━━━ Data supplied

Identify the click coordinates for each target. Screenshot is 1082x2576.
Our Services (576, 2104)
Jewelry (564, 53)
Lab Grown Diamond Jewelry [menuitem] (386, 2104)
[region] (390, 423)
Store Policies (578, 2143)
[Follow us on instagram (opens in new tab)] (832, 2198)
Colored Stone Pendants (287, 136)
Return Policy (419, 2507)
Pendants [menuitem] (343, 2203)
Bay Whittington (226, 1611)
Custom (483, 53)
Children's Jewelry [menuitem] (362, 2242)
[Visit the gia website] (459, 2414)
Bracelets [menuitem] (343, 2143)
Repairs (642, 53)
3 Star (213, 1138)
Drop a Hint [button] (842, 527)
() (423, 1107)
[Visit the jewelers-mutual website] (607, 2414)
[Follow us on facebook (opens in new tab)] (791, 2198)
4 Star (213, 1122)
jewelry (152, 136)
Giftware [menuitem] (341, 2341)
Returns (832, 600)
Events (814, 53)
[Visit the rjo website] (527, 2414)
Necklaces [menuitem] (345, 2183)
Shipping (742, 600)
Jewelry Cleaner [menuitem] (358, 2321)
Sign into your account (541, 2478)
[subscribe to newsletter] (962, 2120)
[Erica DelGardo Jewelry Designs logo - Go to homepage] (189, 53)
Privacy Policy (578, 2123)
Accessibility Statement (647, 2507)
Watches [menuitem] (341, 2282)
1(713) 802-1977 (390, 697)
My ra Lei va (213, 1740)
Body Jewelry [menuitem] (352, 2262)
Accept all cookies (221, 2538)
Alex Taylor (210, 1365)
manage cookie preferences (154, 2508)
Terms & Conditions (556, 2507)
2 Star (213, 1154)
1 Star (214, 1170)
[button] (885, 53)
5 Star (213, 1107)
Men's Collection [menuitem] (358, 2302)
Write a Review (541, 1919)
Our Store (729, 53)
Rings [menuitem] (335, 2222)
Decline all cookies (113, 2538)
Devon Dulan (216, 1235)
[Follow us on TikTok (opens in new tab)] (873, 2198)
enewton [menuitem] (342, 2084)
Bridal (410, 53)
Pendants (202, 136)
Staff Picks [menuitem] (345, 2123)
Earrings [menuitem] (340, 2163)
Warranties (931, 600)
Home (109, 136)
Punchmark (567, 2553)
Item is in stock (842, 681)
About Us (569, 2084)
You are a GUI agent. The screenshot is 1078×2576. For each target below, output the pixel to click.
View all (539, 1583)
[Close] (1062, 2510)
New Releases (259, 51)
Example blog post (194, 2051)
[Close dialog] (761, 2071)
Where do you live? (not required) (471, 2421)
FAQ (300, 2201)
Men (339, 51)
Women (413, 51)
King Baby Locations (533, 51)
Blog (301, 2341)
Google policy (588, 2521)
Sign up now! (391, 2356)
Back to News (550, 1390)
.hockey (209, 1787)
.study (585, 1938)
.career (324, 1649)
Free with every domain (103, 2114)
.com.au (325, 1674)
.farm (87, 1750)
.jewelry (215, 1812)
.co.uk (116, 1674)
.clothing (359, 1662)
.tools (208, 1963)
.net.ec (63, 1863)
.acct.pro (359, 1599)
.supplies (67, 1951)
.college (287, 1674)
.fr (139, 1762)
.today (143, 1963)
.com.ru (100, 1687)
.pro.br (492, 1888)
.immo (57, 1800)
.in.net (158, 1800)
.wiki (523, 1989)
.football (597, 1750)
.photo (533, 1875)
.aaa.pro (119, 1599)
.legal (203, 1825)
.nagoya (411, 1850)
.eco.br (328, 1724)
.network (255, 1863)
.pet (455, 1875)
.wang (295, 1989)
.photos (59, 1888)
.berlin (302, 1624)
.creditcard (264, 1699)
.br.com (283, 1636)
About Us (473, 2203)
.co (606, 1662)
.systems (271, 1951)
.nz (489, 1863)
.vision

━━━━━━

Exercise requirements |
Type out the listing again with nothing changed.

Output of the task |
Identify the click coordinates for each target. Screenshot is 1082x2576.
Our Services (576, 2104)
Jewelry (564, 53)
Lab Grown Diamond Jewelry [menuitem] (386, 2104)
[region] (390, 423)
Store Policies (578, 2143)
[Follow us on instagram (opens in new tab)] (832, 2198)
Colored Stone Pendants (287, 136)
Return Policy (419, 2507)
Pendants [menuitem] (343, 2203)
Bay Whittington (226, 1611)
Custom (483, 53)
Children's Jewelry [menuitem] (362, 2242)
[Visit the gia website] (459, 2414)
Bracelets [menuitem] (343, 2143)
Repairs (642, 53)
3 Star (213, 1138)
Drop a Hint [button] (842, 527)
() (423, 1107)
[Visit the jewelers-mutual website] (607, 2414)
[Follow us on facebook (opens in new tab)] (791, 2198)
4 Star (213, 1122)
jewelry (152, 136)
Giftware [menuitem] (341, 2341)
Returns (832, 600)
Events (814, 53)
[Visit the rjo website] (527, 2414)
Necklaces [menuitem] (345, 2183)
Shipping (742, 600)
Jewelry Cleaner [menuitem] (358, 2321)
Sign into your account (541, 2478)
[subscribe to newsletter] (962, 2120)
[Erica DelGardo Jewelry Designs logo - Go to homepage] (189, 53)
Privacy Policy (578, 2123)
Accessibility Statement (647, 2507)
Watches [menuitem] (341, 2282)
1(713) 802-1977 (390, 697)
My ra Lei va (213, 1740)
Body Jewelry [menuitem] (352, 2262)
Accept all cookies (221, 2538)
Alex Taylor (210, 1365)
manage cookie preferences (154, 2508)
Terms & Conditions (556, 2507)
2 Star (213, 1154)
1 Star (214, 1170)
[button] (885, 53)
5 Star (213, 1107)
Men's Collection [menuitem] (358, 2302)
Write a Review (541, 1919)
Our Store (729, 53)
Rings [menuitem] (335, 2222)
Decline all cookies (113, 2538)
Devon Dulan (216, 1235)
[Follow us on TikTok (opens in new tab)] (873, 2198)
enewton [menuitem] (342, 2084)
Bridal (410, 53)
Pendants (202, 136)
Staff Picks [menuitem] (345, 2123)
Earrings [menuitem] (340, 2163)
Warranties (931, 600)
Home (109, 136)
Punchmark (567, 2553)
Item is in stock (842, 681)
About Us (569, 2084)
You are a GUI agent. The screenshot is 1078×2576. For each target below, output the pixel to click.
View all (539, 1583)
[Close] (1062, 2510)
New Releases (259, 51)
Example blog post (194, 2051)
[Close dialog] (761, 2071)
Where do you live? (not required) (471, 2421)
FAQ (300, 2201)
Men (339, 51)
Women (413, 51)
King Baby Locations (533, 51)
Blog (301, 2341)
Google policy (588, 2521)
Sign up now! (391, 2356)
Back to News (550, 1390)
.hockey (209, 1787)
.study (585, 1938)
.career (324, 1649)
Free with every domain (103, 2114)
.com.au (325, 1674)
.farm (87, 1750)
.jewelry (215, 1812)
.co.uk (116, 1674)
.clothing (359, 1662)
.tools (208, 1963)
.net.ec (63, 1863)
.acct.pro (359, 1599)
.supplies (67, 1951)
.college (287, 1674)
.fr (139, 1762)
.today (143, 1963)
.com.ru (100, 1687)
.pro.br (492, 1888)
.immo (57, 1800)
.in.net (158, 1800)
.wiki (523, 1989)
.football (597, 1750)
.photo (533, 1875)
.aaa.pro (119, 1599)
.legal (203, 1825)
.nagoya (411, 1850)
.eco.br (328, 1724)
.network (255, 1863)
.pet (455, 1875)
.wang (295, 1989)
.photos (59, 1888)
.berlin (302, 1624)
.creditcard (264, 1699)
.br.com (283, 1636)
About Us (473, 2203)
.co (606, 1662)
.systems (271, 1951)
.nz (489, 1863)
.vision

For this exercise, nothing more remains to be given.